The report noted that the representative Asia-Pacific pension funds in the top 20 predominantly invested their assets in fixed income instruments and less into alternative assets.
However, Bok said the average allocation figures were skewed by GPIF's size. The Japanese fund is huge, plus its substantial exposure to fixed income also owed to the fact that Japan is “in generally more conservatively invested compared to other countries in Asia", she added.
However, Bok predicted that Asia-Pacific funds were changing their behaviour. She noted that they had focused on return-seeking strategies over the past five years, even in fixed income where some would look for exposure to high-yield and loans. But increasingly they looked likely to scale back their drive for riskier assets.
“Valuations look a bit concerning [so] investors are now reassessing and, in some cases, moving back the dial on risks, and looking for safety assets,” Bok told AsianInvestor.
She added that she has seen slightly more caution and liability awareness start creeping into portfolios. “The whole trade war and the general jitteriness that we see in the market have prompted greater focus on risk in recent allocations.”
“Generally speaking, the fallback position is going to be government and investment-grade credits,” Bok added.
That said, some funds still need to increase their annual investment yields. Bok noted that the nimbler ones would still look at private credit or credit-related alternative strategies, which would “allow them to move in and out of the cycles more easily”.
Another sensible development would be for regional pension funds to look at gaining more access to overseas investment instruments to improve their performance. But that’s easier said than done.
“It's a bit ironic because markets where you would expect to see greater need for overseas exposure are often times limited or inhibited in their ability to invest overseas,” Bok said.
Pension funds in China and Malaysia, for example, have been struggling to deploy overseas due to capital controls, she noted.
Bok added that both countries had experienced weakening currencies and had a desire to protect the domestic market, which has to some extent contributed to these restrictions.
“It's hard to get [approval for an offshore investment] quota in China and there is a lot of scrutiny on any kind of overseas deployment in Malaysia. For these two jurisdictions we’ve seen overseas outflows decrease over the last couple of years,” said Bok.

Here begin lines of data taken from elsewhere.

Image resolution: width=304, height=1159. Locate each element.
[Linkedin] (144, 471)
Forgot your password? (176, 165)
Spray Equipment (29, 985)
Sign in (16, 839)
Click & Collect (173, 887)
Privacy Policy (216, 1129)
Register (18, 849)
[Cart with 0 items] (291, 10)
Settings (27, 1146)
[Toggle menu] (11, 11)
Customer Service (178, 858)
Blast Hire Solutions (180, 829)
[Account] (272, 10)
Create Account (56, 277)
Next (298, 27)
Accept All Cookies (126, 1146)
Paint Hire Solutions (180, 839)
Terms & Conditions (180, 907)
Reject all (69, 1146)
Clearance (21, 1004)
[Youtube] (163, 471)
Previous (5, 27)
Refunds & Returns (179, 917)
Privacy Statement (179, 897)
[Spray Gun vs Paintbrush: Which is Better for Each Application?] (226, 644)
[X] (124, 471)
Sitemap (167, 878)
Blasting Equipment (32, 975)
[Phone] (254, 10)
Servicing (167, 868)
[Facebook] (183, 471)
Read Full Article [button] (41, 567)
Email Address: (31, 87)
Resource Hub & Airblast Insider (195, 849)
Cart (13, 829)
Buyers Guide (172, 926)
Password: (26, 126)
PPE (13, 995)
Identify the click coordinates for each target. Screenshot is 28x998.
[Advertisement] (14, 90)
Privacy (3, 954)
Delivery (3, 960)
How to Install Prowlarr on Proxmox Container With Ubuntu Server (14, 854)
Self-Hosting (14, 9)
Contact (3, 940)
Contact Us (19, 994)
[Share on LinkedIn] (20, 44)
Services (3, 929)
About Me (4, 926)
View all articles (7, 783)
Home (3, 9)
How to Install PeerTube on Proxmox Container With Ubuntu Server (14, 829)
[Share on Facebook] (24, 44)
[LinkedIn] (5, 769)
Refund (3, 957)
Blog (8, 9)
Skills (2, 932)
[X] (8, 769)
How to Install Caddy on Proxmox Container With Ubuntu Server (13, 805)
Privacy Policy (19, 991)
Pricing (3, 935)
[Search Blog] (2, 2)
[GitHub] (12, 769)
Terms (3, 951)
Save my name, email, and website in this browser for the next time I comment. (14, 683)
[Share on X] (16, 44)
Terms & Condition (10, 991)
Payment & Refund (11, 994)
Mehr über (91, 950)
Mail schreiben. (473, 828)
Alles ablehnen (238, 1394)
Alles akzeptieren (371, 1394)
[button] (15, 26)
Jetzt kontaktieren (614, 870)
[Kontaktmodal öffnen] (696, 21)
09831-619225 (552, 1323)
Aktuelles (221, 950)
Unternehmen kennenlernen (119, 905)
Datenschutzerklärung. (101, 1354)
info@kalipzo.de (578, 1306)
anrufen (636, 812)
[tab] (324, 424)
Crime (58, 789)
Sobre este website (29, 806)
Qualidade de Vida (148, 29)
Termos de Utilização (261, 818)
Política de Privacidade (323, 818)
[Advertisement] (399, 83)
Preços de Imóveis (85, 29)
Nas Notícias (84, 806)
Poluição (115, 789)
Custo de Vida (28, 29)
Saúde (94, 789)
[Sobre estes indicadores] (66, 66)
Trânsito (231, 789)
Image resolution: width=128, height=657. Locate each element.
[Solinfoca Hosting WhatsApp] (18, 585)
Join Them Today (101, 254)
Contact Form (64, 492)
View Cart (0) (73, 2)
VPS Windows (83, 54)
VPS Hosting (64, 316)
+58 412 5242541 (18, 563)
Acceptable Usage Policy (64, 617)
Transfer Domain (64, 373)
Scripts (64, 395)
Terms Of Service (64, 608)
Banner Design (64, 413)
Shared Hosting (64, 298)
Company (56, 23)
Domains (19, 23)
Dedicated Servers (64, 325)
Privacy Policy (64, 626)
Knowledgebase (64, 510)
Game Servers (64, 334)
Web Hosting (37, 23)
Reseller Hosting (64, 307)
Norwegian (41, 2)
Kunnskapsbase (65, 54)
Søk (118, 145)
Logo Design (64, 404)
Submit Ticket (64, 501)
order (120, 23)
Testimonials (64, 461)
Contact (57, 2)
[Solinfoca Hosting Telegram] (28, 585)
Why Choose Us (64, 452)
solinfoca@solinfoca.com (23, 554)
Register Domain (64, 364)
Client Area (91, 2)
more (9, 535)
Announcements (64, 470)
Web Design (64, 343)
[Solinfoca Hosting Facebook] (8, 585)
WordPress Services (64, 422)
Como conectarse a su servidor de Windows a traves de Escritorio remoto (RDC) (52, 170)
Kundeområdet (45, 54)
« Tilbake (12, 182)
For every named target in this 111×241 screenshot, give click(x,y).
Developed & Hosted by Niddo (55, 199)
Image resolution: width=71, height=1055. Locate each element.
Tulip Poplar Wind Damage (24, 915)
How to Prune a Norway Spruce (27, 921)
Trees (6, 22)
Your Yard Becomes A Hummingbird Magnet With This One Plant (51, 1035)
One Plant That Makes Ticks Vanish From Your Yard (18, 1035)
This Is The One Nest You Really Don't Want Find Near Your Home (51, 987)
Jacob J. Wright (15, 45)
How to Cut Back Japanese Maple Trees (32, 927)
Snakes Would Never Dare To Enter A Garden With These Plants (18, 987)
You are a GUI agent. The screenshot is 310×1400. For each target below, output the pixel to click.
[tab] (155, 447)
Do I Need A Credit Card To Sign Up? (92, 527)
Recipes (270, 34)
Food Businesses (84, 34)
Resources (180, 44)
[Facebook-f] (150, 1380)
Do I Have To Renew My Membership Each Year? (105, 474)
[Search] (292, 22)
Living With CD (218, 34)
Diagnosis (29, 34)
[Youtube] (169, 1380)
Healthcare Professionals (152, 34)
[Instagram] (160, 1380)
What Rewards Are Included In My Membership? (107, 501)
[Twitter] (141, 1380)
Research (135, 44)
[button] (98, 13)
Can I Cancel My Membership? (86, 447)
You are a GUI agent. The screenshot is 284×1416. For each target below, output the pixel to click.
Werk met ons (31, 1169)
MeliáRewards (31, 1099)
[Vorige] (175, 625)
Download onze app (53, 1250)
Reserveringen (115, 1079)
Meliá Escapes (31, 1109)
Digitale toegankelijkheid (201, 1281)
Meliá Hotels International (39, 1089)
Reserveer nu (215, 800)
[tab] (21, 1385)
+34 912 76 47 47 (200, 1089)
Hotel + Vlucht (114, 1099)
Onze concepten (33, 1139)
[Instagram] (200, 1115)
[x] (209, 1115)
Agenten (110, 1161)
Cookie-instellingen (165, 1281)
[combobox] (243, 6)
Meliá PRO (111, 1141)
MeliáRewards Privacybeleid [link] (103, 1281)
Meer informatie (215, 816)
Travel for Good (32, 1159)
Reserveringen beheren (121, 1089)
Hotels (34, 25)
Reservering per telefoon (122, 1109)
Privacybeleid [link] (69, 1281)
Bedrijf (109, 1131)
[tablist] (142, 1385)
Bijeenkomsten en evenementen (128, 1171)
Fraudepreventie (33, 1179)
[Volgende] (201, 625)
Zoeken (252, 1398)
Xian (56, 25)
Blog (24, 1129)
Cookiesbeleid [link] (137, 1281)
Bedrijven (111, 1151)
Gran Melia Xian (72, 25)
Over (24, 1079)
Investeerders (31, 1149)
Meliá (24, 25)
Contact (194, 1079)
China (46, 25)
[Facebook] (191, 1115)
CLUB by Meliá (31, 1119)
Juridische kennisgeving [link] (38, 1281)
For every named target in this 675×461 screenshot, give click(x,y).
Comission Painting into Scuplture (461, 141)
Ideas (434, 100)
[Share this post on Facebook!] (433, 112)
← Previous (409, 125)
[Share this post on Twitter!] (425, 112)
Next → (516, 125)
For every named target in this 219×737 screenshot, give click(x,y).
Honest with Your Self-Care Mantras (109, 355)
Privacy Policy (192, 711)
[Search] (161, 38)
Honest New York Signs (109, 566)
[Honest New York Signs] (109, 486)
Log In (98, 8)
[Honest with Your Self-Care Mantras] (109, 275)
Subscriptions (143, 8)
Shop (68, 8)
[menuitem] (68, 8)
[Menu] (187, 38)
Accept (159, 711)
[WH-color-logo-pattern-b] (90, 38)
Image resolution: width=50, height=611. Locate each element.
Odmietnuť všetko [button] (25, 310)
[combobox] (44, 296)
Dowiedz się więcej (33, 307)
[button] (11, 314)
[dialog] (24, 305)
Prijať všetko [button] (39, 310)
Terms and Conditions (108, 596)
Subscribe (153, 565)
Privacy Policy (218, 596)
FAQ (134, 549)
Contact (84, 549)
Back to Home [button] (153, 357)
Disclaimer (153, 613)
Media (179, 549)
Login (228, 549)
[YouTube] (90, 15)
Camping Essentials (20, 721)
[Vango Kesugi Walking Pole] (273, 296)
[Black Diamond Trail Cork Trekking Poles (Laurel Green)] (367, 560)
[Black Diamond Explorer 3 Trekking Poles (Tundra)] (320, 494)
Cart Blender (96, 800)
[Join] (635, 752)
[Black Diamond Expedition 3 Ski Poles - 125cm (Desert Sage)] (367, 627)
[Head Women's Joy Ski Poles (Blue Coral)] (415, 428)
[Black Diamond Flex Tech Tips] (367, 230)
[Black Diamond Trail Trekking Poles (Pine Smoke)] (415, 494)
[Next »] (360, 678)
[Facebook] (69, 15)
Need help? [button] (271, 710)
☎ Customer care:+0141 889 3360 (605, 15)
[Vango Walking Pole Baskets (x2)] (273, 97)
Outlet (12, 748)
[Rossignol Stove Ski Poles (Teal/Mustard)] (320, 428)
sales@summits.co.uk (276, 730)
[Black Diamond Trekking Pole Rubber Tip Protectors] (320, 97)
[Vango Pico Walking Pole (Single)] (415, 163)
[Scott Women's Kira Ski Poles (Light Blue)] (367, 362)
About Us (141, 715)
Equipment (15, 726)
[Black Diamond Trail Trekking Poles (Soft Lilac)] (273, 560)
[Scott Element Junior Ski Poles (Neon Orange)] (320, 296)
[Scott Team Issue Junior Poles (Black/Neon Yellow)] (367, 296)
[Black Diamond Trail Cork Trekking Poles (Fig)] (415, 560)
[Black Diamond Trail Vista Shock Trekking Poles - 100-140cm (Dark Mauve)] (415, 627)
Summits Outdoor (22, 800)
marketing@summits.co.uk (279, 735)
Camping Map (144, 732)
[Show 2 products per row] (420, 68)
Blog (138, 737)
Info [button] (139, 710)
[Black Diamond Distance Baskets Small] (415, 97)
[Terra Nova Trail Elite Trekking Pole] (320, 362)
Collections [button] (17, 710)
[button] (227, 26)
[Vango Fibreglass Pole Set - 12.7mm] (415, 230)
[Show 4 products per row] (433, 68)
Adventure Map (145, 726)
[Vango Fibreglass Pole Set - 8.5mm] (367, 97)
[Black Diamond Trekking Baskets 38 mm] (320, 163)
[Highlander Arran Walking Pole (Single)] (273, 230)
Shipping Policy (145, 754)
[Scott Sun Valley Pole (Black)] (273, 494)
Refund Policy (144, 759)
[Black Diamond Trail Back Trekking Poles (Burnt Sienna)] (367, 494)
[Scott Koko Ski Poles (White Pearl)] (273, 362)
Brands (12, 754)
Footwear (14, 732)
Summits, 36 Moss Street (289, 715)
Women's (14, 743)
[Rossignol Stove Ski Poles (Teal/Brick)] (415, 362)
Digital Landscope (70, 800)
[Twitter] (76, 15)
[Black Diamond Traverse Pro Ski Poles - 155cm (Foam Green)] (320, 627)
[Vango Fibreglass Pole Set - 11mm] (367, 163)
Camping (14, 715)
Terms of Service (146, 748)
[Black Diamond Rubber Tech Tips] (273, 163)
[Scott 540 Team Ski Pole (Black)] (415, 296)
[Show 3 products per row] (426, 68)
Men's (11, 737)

Meanwhile, pension funds in South Korea in particular continue to hunger for more greater access to foreign assets, as the export-oriented country’s domestic market suffers from trade tensions between the US and China as well as its own with Japan.
Their need to invest more offshore has increased as interest rates in South Korea remain low, causing local bond investments to offer little appeal. “These have led to much greater scrutiny or focus on overseas assets among Korean pension funds,” Bok said.
When asked how pension funds in Asia-Pacific can best improve their returns, Bok said the answer lies in the simplest investment rationale.
“It’s investment 101 that diversification is definitely one way of both protecting portfolio as well as adding additional returns,” she said, adding that pension funds across the region have more room to add alternative assets into their investment portfolios.